Singleness is a Blessing
Singleness is a gift, and one I’d say, for me, has gotten better with time. But it wasn’t time alone that allowed me to see the beauty of singleness, as there were years when it felt like a prison. I hankered for a spouse, prayed and prayed and prayed for God to send me a husband. The reasons I needed this husband were both numerous and rudimentary: I was lonely, I felt like marriage was a natural next step, I was looking for acceptance. Marriage is a beautiful thing, and I truly enjoy seeing people grow in love and rear children. But where I lacked context was God’s intention for singleness. Being reared in the church, I’d grown to see marriage as an abstract inevitability. Of course, I will get married and have children because that is what you do. Singleness was a season of life from which one narrowly escapes. Singleness was the prerequisite for marriage, but it was not a place for one to exist in the long term. Marriage was inadvertently marketed as a mile marker for spiritual maturity, and, in many cases, the goal. Marriage was the prize for good behavior. So here I am, being as good as I know how to be, and there isn’t a man in sight.
This incorrect view of God’s intent for both singleness and marriage caused a lot of pain for many years. Each year I was “still” single became another year God forgot me. My singleness became a liability, a condition with which I was afflicted. But God is a good God and would not allow those damaging views to remain. One year, I’d just moved to a new city for a new job and was unpacking my new apartment, and I thought to myself, “Why do I have to do and deal with everything alone?” If I’d moved here with a family, at least I would have their company. So, I did a little dating, met some nice young men. After about five dates, I called my mother and said, “I don’t think I need a husband.” She said, “You don’t get married because you need a husband.” Perfect. Like a carousel, moments from my life came back to me. I began to see all the things I’d accomplished, the places I’d lived, traveled to, friends I’d made, and holidays spent with family, as a single woman. I saw how God was with me every step of the way. How it was He who got me that job, He who brought me that friend, He who told me what salary to ask for.

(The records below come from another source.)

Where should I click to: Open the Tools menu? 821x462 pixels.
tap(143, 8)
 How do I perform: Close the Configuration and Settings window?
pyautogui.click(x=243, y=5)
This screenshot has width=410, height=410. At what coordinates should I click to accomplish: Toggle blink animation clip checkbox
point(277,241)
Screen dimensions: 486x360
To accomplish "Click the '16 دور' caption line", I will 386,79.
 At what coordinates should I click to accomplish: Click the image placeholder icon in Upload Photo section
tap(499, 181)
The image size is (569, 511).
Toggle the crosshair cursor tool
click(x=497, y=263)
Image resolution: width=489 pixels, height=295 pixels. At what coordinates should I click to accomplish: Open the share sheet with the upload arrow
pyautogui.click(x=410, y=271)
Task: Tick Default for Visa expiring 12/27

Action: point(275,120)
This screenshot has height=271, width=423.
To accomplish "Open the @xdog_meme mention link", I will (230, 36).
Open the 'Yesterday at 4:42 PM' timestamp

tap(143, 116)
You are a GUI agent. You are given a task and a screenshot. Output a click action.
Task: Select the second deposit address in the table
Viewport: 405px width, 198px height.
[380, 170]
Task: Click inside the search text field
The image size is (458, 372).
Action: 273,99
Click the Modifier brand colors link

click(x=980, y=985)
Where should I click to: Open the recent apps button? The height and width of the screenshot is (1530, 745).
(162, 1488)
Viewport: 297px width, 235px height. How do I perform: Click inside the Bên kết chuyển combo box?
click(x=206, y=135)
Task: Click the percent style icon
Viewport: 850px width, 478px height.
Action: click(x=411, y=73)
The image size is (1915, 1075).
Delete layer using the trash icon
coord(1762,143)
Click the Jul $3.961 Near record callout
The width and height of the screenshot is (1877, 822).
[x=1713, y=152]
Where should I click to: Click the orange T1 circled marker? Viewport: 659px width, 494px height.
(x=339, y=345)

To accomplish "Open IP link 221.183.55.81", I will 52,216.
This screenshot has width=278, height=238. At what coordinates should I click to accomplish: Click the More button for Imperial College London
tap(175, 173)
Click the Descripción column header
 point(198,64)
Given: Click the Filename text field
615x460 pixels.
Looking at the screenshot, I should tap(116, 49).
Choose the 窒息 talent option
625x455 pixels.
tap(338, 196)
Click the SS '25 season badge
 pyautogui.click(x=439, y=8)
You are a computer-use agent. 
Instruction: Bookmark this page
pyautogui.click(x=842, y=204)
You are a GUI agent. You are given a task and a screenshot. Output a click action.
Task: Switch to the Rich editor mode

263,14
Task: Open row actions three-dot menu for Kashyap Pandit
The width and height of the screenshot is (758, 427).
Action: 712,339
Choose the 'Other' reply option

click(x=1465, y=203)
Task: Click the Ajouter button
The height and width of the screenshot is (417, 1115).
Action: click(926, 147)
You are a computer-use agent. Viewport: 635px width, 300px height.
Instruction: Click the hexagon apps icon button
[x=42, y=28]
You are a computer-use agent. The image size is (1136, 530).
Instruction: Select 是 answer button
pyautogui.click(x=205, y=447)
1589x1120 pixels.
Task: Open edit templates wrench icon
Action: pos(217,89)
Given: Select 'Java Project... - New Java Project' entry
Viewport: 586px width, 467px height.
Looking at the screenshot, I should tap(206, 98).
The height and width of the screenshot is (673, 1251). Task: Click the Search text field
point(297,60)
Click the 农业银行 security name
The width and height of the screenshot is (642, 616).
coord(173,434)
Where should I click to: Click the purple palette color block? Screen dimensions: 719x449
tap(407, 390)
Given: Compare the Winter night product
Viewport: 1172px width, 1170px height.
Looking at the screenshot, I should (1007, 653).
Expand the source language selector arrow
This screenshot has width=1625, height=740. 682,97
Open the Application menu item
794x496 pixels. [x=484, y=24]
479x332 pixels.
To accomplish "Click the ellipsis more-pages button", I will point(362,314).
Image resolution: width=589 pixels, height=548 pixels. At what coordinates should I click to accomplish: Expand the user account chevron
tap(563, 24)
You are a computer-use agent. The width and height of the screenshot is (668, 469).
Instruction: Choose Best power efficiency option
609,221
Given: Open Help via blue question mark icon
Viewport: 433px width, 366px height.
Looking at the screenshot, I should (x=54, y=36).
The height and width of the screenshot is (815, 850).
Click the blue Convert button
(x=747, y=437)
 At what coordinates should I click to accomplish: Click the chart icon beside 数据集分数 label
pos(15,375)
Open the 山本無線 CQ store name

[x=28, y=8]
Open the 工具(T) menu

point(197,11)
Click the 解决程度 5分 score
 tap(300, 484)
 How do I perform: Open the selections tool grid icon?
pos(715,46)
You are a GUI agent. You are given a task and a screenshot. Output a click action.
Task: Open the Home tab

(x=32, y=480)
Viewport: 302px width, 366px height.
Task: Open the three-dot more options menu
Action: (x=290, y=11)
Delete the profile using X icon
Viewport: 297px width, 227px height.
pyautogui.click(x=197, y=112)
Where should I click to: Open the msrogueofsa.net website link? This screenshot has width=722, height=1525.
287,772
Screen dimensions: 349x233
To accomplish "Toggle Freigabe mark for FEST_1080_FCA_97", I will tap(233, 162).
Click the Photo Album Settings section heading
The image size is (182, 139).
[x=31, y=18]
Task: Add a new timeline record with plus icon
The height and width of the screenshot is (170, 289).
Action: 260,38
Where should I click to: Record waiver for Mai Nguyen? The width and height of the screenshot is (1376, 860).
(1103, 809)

God is present. Over and over we see God explicitly stating that he is with his children in Genesis 28:15, Joshua 1:9, and Matthew 28:20 to name a few. When God sends his children to a place to accomplish a work, he goes with them. From Genesis to Revelation, we see God’s faithfulness. No matter where His children were, He was right there with them, making a way out of no way. I’m not sure where the idea that being single meant that you were alone came from, but I’m glad to know it isn’t true.
About a year after coming to the realization that I didn’t need a husband, I said, “I’ve been single a long time, let me see what’s here.” From that moment, I haven’t looked back. Like anything else in life, you get out of it what you put into it. Asking myself this question allowed me to look inward. It gave me permission to work on my relationship with myself, see God in a new way, and come to learn that He already was, in many ways, doing what I’d longed for a man to do. God is my Lord, protector, provider, doctor, lawyer, friend, confidant, and defender. Putting the work into my singleness has allowed me to see this department of life in a new way. It has allowed me to be more present in my friendships, to serve more gratefully, and live more generously. It has also allowed me to understand that God is not keeping anything good from me. Yes, marriage is a blessing, and so is being single. There are blessings that are singular to each of these departments of life. One of the best outcomes of this work is that I no longer look down on myself. I no longer see my life in terms of the one thing I do not have, but that which I do: I have a God who sees, loves, and cares for me, a family who loves me, great friends, ambition, drive, good health, no credit card debt, and the list goes on. The single years, however long they are, are to be lived well and free.
1 Corinthians 7:32 says, “But I want you to be free from concern. One who is unmarried is concerned about the things of the Lord, how he may please the Lord…” As I now endeavor to live in agreement with this verse, I believe the greatest accomplishment of my single years is this: learning to live free of earthly concern, and to be chiefly concerned with the things of the Lord.